To teach students a basic understanding of the laws of heat and mass transfer and to provide the opportunity to apply these laws to simple engineering situations.
After completion of this course, the students should be able to:
- Explain the physical origins of heat and mass transfer, identify important modes of heat transfer in a given situation, and make appropriate assumptions. [a]
- Calculate heat transfer rate and temperature distribution in steady-state one-dimensional heat conduction problems. [a,e]
- Sketch temperature profiles in one-dimensional heat transfer, showing the qualitative influence of energy generation, non-planar geometry, or time dependence. [a]
- Calculate the rate of steady heat transfer in fins, and unsteady heat transfer in lumped-capacitance and semi-infinite solid problems.[a,e]
- Calculate the rate of mass diffusion in one-dimensional problems, with or without bulk motion effects. [a,e]
- Explain the terms in the governing equations for convective heat and mass transfer. [a]
- Estimate convective transfer rates on the basis of geometric and dynamic similarity, and analogy between different convective transport processes. [a,e]

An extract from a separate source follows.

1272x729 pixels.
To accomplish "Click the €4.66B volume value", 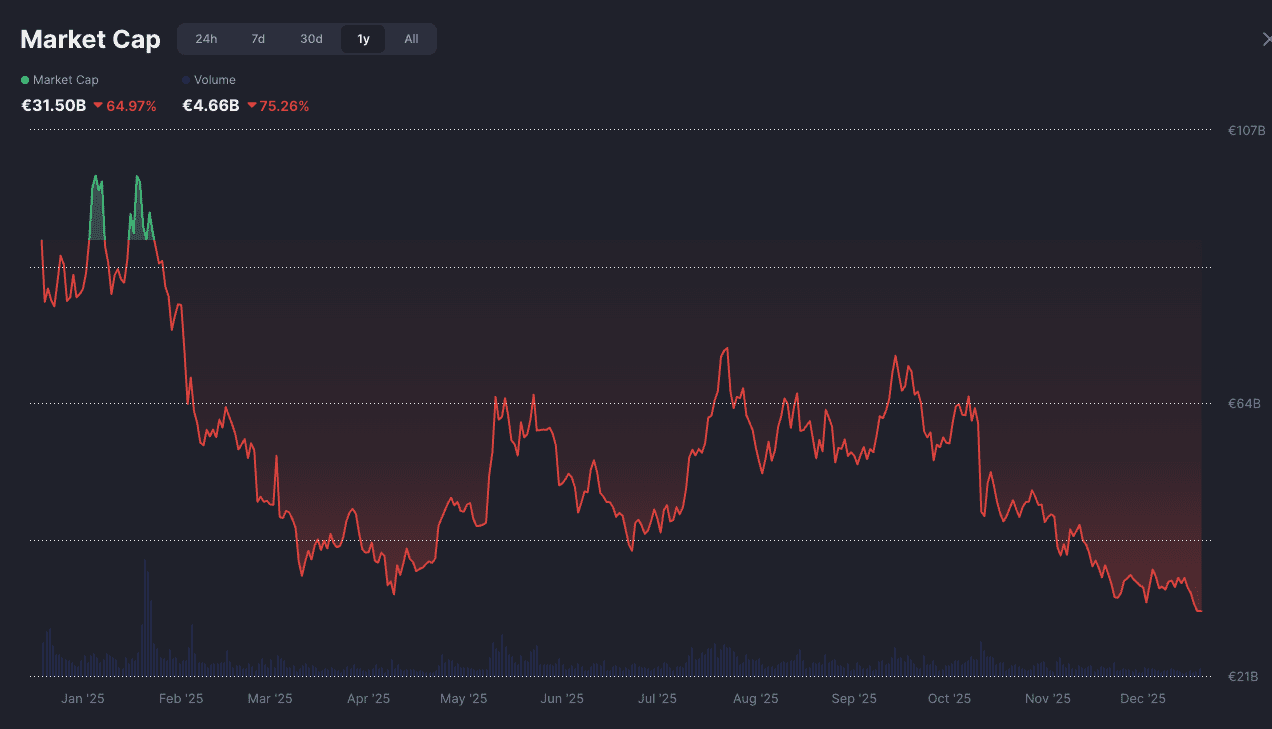I will [x=210, y=106].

- Calculate heat and mass transfer rates in external and internal flows, including flat plates, cylinders, pipes, heat exchangers, and free convection at vertical surfaces. [a,e]
- Explain how radiation can be described based on its wavelength, source, and direction, and explain the basic concepts of blackbody radiation, reflectivity, emissivity, and absorptivity for surface radiation. [a]
- Apply the laws of radiation to compute heat transfer rates for surfaces, such as black bodies and diffuse gray surfaces, with appropriate approximations. [a,e]
- Calculate and use the view factor for simple surface combinations, and the total emissivity for surfaces. [a,e]
Note: The letters within the brackets indicate the general program outcomes of mechanical engineering. See: ME Program Outcomes.
- Rate equations and conservation laws
- Diffusion of heat and mass
- The diffusion equation
- One dimensional steady state conduction
- Two dimensional steady state conduction
- Transient conduction
- Boundary layers, analogies
- External flow
- Internal flow
- Free convection
- Mixed convection
- Fundamental concepts
- Radiation exchange between surfaces
- Multi-mode heat and mass transfer